Once considered a lower-price, lower-quality substitute for name brands, private-label products are being viewed positively by a majority of U.S. consumers, according to a new survey by The Nielsen Company.
About 72% of consumers believe store brands are good alternatives to name brands, while 62% of consumers say they consider store brands to be as good as name brands, up three points since 2005.
Private-label products account for more than $81 billion in the U.S., up 10.2% over the past year, according to Nielsen.
Nielsen’s survey indicates that an improved sense of quality is likely a driving factor for consumers’ positive attitude toward private label products.
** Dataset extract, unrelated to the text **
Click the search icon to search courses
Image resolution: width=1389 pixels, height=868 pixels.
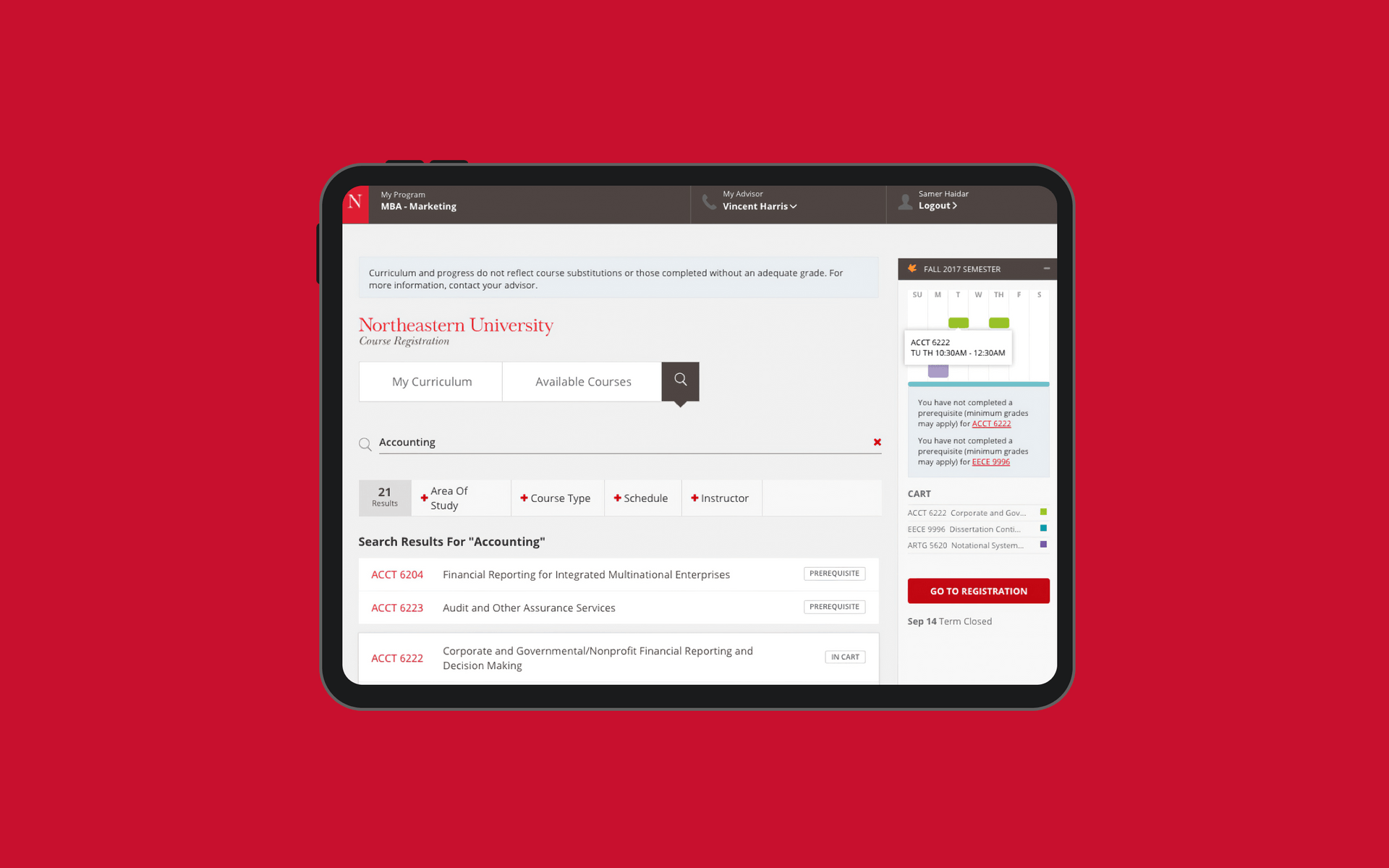[x=680, y=380]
Sixty-three percent of consumers believe private-label brand quality is as good as name brands, while 33% of consumers tell Nielsen they consider some store brands are higher quality than name brands.
“While private-label products continue to follow the success of consumer packaged goods (CPG) manufacturers’ name-brand introductions, more CPG retailers are making private label a priority with messages on quality as strong as messages on value,” said Todd Hale, senior vice president, Consumer & Shopper Insights, The Nielsen Company.
Some consumers, however, view store brands less than positively. Sixteen percent of respondents maintain that store brands are not suitable when quality matters and 16% say store brands have “cheap-looking” packaging.
According to Nielsen’s survey, price and value are paramount.
Seventy-four percent of consumers believe it is important to get the best price on a product, and 67% of consumers agree that store brands usually provide “extremely good value” for the money while 35% are willing to pay the same or more for store brands if they like it.
Just under a quarter (24%) of consumers believe that name-brand products are worth the extra price.
“In today’s economy, consumers are looking for ways to save money and for many of them, that means taking a new look at private label products,” Hale said. “With more retailers offering satisfaction guarantees on private label purchases and even serving up blind taste testing and trial programs, consumers’ exposure to private label products has never been greater.”
Earlier analysis by Nielsen shows that an increase in private-label dollar sales is driven primarily by rising commodity and food prices, particularly in staple categories that are dominated by private label brands and not in unit sales.
A recent uptick in private-label unit sales suggests that budget-conscious consumers may be starting to shift away from some established brands in search of better deals. Private label represents 16% of dollar sales and 21% of unit sales, indicating that branded products still capture the lion’s share of product category sales.